- **Collected data**
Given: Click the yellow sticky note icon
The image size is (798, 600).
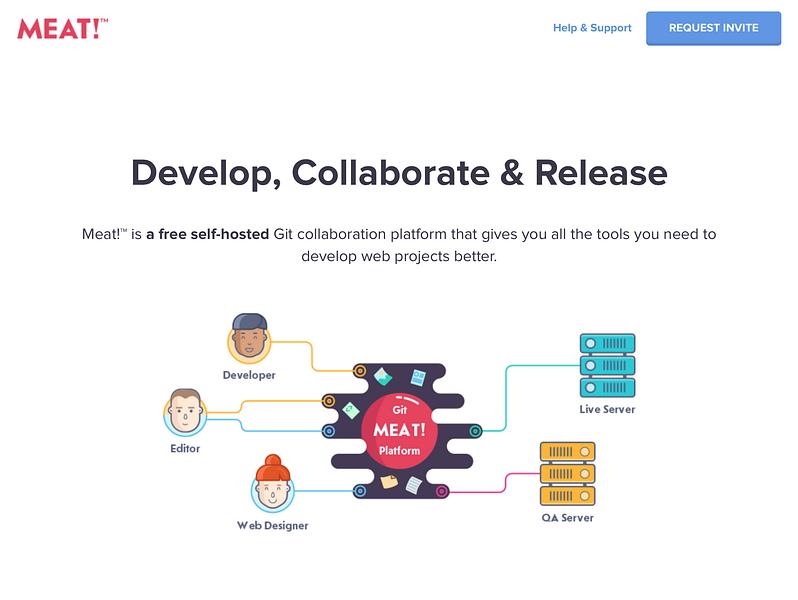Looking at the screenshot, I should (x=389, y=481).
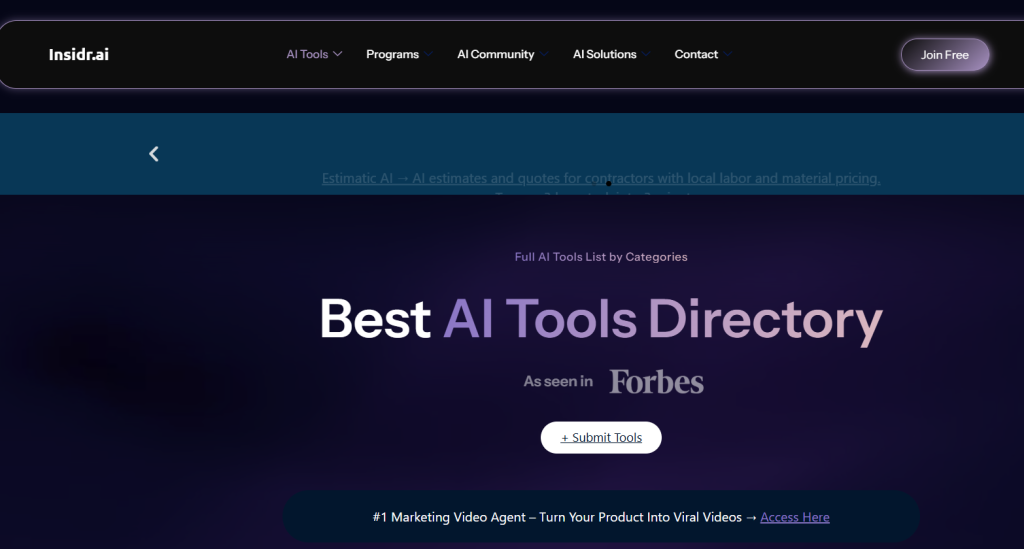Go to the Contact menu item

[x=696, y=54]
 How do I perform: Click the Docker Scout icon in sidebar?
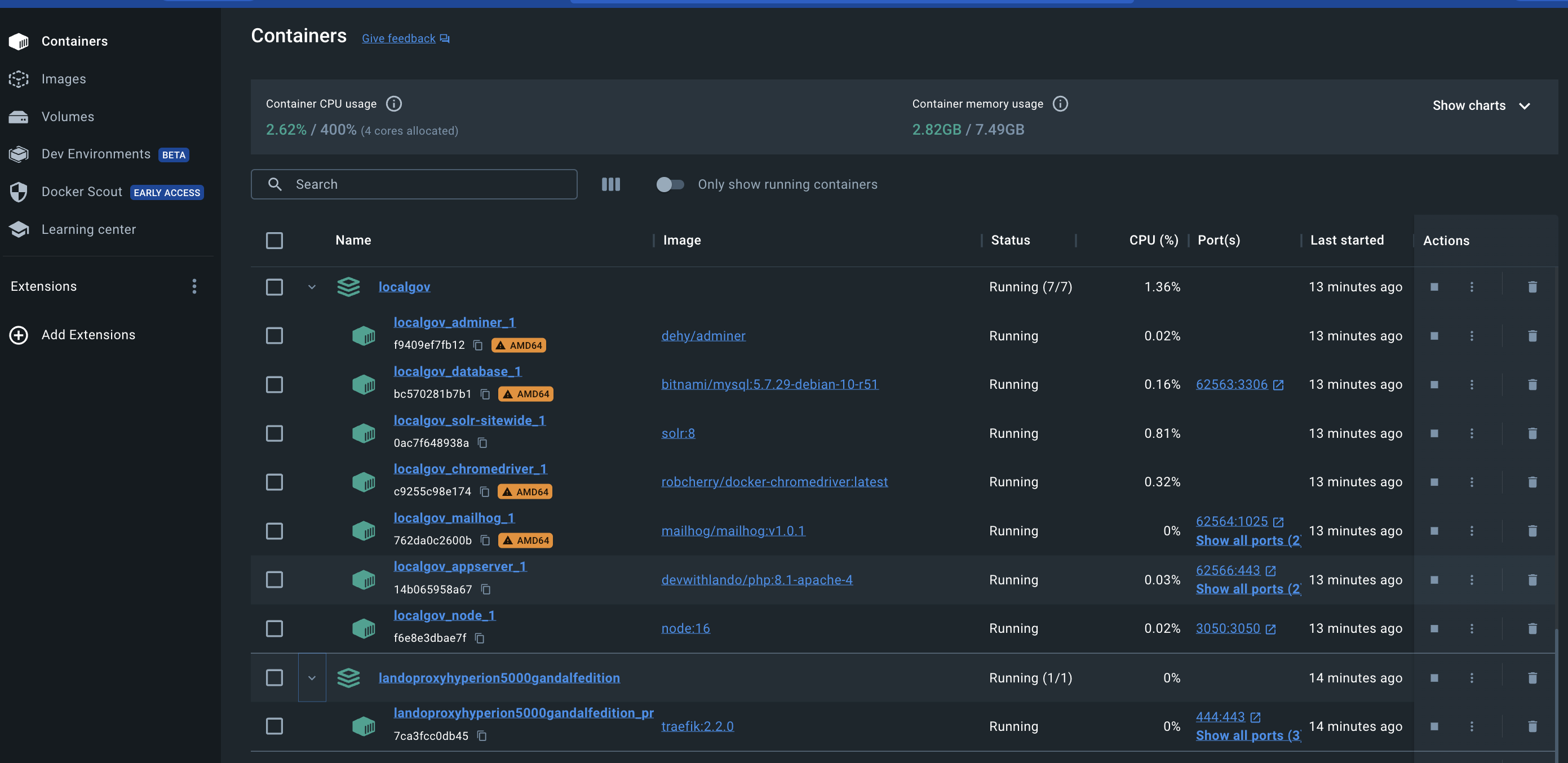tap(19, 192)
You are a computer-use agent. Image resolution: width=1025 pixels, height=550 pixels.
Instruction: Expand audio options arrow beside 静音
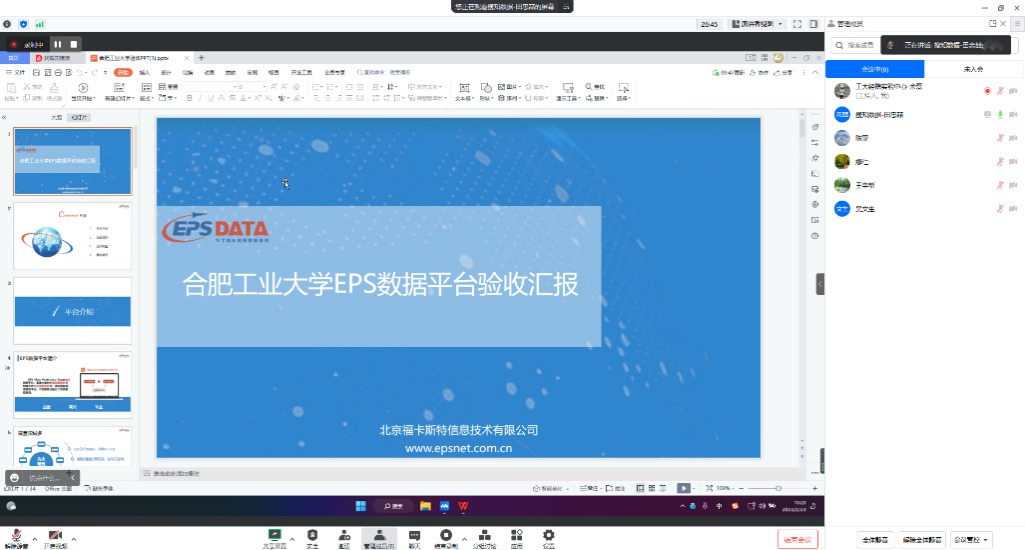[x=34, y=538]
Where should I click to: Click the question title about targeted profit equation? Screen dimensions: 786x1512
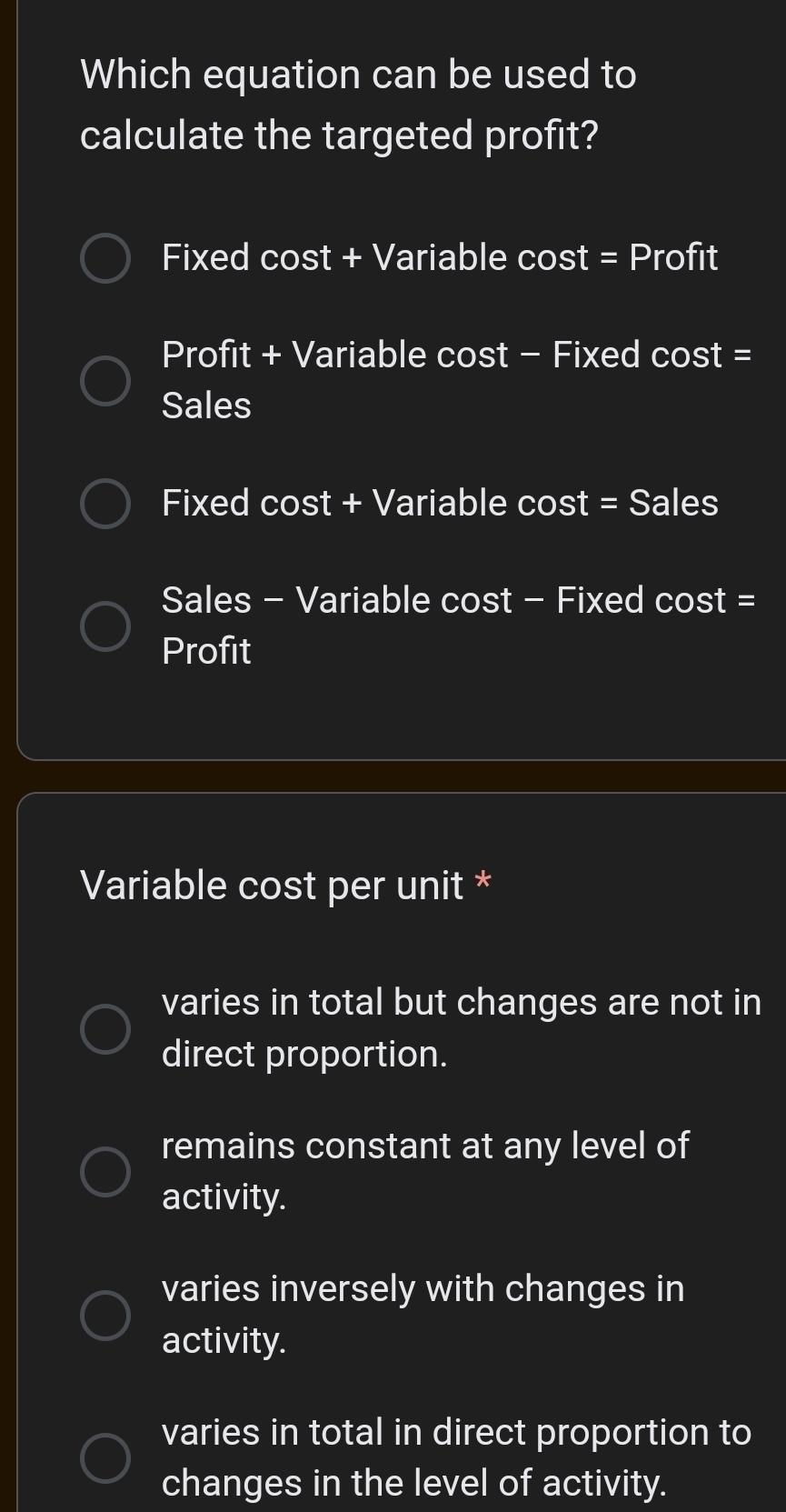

- **Task item**
Repeat, exactly and in full, every entry in the data, but not the pictures.

- **Completed exercise**
Given: Click the yellow sticky note icon
The image size is (798, 600).
Looking at the screenshot, I should (x=389, y=481).
Go to the Contact menu item

[x=696, y=54]
 How do I perform: Click the Docker Scout icon in sidebar?
tap(19, 192)
You are a computer-use agent. Image resolution: width=1025 pixels, height=550 pixels.
Instruction: Expand audio options arrow beside 静音
[x=34, y=538]
Where should I click to: Click the question title about targeted profit equation? Screen dimensions: 786x1512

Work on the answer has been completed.